Daha önce de belirtildiği gibi, ister kitaplarda yazılı kalsın, ister insanların zihninde muha­faza edilsin, temelinde maddeci bir ahlâk sis­teminin meydana gelmesi bu sistemin miza­cıdır. Böyle bir toplumun, düşünce tarzı, ilmi, edebiyatı aynı kafa yapısı ve irtidat ruhuyla bozulur, tüm eğitim-öğretim sistemlerine, fertlerin karakter ve kişiliklerine maddecilik işler. Beşerî ilişkilerin tümü aynı model üze­rinde olur; kanun ve kurallar buna göre yapıl­maktadır. Böyle bir toplumda bencil, basit ve âdi İnsanlar yetişmektedir. Bunlar sahtekâr, yalancı, dolandırıcı, katı yürekli, acımasız, kötü niyetli ve şeytan sıfatlı olmaktadırlar. Bütün toplumun yönetimi bunların elinde, devlet, hükümet ve liderlik de onların tasar­rufunda olmaktadır. Bu ahlâk ve namus kav­ramından yoksun insanların siyaseti Makyavel'in gösterdiği usûllere göre yürütülür. Bun­ların anayasa ve hukuk kitaplarında kuvvetin adı "hak"; güçsüzlüğün, çaresizliğin adı "haksızlıktır.

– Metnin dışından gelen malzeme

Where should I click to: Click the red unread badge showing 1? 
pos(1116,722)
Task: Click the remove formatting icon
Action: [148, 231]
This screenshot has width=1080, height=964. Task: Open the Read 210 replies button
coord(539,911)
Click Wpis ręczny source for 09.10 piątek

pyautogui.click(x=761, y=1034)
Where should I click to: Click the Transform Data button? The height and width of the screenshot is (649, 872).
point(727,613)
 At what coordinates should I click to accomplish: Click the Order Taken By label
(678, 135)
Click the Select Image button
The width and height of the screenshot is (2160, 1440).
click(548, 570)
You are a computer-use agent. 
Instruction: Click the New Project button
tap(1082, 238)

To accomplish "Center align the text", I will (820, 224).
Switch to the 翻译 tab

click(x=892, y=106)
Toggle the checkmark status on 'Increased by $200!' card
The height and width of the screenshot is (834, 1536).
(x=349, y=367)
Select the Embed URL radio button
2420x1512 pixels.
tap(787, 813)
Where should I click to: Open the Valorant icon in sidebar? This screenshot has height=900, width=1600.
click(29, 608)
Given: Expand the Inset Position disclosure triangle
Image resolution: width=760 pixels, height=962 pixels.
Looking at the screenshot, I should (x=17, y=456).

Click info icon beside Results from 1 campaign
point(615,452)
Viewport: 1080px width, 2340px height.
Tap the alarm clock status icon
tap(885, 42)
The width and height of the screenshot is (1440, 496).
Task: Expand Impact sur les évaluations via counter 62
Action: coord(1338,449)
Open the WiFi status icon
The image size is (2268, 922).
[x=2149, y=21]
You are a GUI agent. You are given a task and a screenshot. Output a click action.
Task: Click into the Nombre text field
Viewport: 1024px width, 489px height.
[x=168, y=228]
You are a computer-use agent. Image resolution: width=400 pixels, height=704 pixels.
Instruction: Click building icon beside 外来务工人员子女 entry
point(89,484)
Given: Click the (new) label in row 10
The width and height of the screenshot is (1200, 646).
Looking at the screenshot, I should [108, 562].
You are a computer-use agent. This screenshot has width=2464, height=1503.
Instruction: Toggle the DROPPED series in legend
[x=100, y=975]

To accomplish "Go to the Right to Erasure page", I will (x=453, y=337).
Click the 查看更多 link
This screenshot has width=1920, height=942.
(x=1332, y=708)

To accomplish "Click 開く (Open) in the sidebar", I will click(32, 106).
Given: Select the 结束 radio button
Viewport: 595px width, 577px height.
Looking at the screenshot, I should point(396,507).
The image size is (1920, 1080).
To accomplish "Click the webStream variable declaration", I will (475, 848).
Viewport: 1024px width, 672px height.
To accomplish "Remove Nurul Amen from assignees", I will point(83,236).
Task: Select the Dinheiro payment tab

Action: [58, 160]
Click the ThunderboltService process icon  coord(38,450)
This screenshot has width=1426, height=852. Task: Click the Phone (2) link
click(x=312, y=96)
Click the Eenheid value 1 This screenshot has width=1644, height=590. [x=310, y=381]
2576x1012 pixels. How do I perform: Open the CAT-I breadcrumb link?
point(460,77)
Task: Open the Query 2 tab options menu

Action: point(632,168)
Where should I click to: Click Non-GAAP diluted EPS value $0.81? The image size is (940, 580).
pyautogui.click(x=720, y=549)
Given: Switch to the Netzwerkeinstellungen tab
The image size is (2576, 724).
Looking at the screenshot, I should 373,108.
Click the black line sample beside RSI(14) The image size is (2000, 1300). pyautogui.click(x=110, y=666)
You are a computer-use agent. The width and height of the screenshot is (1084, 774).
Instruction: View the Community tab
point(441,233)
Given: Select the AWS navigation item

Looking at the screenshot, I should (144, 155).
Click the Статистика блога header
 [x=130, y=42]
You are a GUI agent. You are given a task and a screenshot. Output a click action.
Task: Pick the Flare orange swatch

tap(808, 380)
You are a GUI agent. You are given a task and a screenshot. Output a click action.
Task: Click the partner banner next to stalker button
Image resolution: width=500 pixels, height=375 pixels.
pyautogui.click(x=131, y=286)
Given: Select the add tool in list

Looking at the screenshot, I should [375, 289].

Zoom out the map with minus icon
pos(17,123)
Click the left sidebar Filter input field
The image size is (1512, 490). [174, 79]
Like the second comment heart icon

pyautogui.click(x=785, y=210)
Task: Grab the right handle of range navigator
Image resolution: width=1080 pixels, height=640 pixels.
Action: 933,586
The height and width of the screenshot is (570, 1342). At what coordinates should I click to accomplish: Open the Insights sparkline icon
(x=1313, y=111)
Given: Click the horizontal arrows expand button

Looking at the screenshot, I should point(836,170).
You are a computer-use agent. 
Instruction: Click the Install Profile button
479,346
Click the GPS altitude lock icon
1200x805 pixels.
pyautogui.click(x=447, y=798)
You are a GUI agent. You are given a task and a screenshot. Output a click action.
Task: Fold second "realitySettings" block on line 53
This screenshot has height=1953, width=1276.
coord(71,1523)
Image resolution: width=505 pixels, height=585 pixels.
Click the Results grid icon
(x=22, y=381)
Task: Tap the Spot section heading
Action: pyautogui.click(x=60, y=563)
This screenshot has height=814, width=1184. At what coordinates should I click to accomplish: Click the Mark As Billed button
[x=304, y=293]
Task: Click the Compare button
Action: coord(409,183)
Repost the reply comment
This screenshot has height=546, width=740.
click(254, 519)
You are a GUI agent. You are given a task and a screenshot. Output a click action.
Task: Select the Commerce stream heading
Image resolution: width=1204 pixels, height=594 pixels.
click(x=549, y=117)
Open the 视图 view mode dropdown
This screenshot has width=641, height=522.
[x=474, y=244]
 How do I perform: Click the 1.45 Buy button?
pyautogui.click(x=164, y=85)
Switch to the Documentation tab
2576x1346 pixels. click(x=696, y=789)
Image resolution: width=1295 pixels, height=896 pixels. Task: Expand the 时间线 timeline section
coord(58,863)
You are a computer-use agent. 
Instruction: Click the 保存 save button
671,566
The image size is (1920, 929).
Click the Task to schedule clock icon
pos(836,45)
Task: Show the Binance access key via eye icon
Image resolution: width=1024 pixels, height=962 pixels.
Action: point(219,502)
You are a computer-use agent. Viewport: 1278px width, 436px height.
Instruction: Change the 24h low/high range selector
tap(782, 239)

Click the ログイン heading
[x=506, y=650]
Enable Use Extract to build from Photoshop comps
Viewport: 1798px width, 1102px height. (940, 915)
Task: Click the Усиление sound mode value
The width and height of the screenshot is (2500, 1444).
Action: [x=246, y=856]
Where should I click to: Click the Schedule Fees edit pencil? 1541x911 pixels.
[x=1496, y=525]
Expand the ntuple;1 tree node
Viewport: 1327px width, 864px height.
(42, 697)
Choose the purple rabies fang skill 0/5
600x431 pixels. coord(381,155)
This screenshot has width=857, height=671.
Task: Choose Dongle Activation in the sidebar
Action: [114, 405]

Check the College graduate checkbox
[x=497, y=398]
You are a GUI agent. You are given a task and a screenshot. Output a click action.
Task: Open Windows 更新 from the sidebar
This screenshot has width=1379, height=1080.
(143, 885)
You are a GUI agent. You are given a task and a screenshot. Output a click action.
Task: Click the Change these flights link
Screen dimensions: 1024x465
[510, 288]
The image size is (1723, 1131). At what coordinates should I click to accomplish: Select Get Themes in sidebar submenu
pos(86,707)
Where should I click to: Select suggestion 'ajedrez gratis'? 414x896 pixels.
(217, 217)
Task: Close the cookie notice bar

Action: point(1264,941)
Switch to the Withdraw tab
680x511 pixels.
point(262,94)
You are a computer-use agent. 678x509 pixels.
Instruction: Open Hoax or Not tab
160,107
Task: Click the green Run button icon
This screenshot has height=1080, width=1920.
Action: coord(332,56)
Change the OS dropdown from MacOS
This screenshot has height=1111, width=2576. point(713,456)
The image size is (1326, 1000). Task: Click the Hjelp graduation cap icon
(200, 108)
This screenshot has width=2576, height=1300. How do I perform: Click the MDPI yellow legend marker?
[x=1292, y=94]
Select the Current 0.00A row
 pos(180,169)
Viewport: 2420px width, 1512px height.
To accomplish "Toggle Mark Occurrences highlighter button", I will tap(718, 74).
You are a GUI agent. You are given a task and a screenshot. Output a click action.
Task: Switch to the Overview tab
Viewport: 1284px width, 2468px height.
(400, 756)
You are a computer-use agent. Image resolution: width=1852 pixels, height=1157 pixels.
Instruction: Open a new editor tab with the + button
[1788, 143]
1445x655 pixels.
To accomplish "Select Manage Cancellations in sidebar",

Kur'ân'da belirtildiği üzere bu cahiliyye sis­teminin başka bir özelliği de şudur: Şuayb Peygamber, halkını Allah'a itaata ve kulluğa çağırmış, ticaretlerinde yaptıkları hile ve kötü davranışlarından ötürü onları uyarmıştı. Onlar da şöyle cevaplamışlardı: 'Ey Şuayb! Ba­balarımızın taptığını bırakmamızı emreden veya mallarımızı istediğimiz gibi kullanma­mızı meneden senin namazın mıdır?" (11: 87).

Bu görüş İslâm'a karşı cahiliyyenin zihniyeti­ni açıkça sergilemektedir. İslâm, tek Allah'a itaat edilmesini isterken bu itaatin sadece dinî inanç ve ibadetlerle sınırlı olmadığını, aksine medeniyet, kültür, siyaset, iktisat ve günlük hayatın her yönünü de etkilediğini belirtmek­tedir. Buna karşı cahiliyye, atalardan gelen örf ve âdetlere önem vermekte, başka herhan­gi bir şeye dikkat edilmemesini istemektedir. Cahiliyye, dinin sadece ibadet ve âyinlerden ibaret olduğunu da ileri sürmektedir. Yani din ile dünya işlerinin ayrı olduğu iddiası bundan 3.500 yıl öncesine kadar dayanmak­tadır. Hz. Şuayb'ın çağrısını dinlemeyen kâfirler de ticaret gibi görünürde din lie hiç­bir alâkası olmayan bîr işe Allah'ın karışma­sından hiç hoşlanmamışlar ve atalardan gelen geleneği sürdürmek istemişlerdi.